La primera noche en la montaña se transforma en momento de introspección, antes de afrontar Los Caracoles, el tramo más duro del recorrido.
La altura dificulta la respiración y el cansancio no permite articular palabras. Estos metros son lo opuesto a la alfombra roja de Hollywood.
Tras la tensión del último tramo hasta el memorial, integrado por varios hitos en los que se rememora la tragedia y donde los peregrinos dejan sus recuerdos, unos lloran y otros callan. Pero todos se preguntan cómo fue posible.
Gustavo Oriozabala, leyenda de la natación en aguas abiertas de Argentina, se despoja de su sombrero de ala ancha y, junto a su hermano, sostiene una fotografía de su padre de 80 años, auténtico conocedor del suceso y que no pudo acompañarles por estar en silla de ruedas.
Más de un centenar de pacientes oncológicos y médicos preguntan emocionados por los detalles del accidente. Es difícil separar lo personal de lo ajeno.
“Piedra tras piedra sudada. Estoy emocionado y estoy muy bien”, reacciona Osiris Seltzer, paciente de cáncer como su hijo, con quien está en los Andes.
No es su primera ascensión. Hace años acudió a este lugar con uno de los supervivientes, Roberto Canessa, como parte de una actividad escolar.

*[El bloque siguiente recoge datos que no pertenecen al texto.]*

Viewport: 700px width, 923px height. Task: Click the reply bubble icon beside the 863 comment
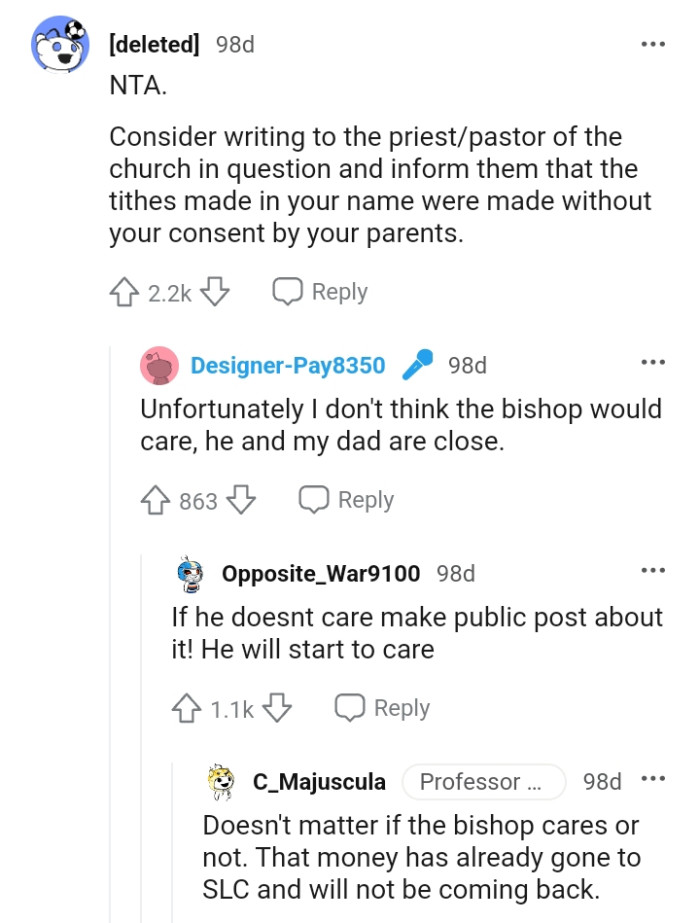coord(314,499)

No queda rastro del fuselaje del avión; sí se ven desperdigados un trozo de ala, una rueda, una ventanilla rota, partes del motor... Y los cuerpos de quienes fallecieron -excepto uno- están bajo un manto de rocas. Sólo hay silencio e inmensidad.
Hace frío, pero el sol golpea. Contemplar el camino de vuelta es aterrador, algunos cierran los ojos y otros afrontan lo que queda de travesía con satisfacción.
Al dejar atrás el Valle de las Lágrimas, es difícil decidir cuándo se entrega un último vistazo.
El pequeño promontorio se pierde y se desdibuja en el masivo lienzo de los Andes. Hay sonrisas y muchos de los que vuelven de la montaña comprenden que una parte suya sigue allí y que probablemente nunca vuelva.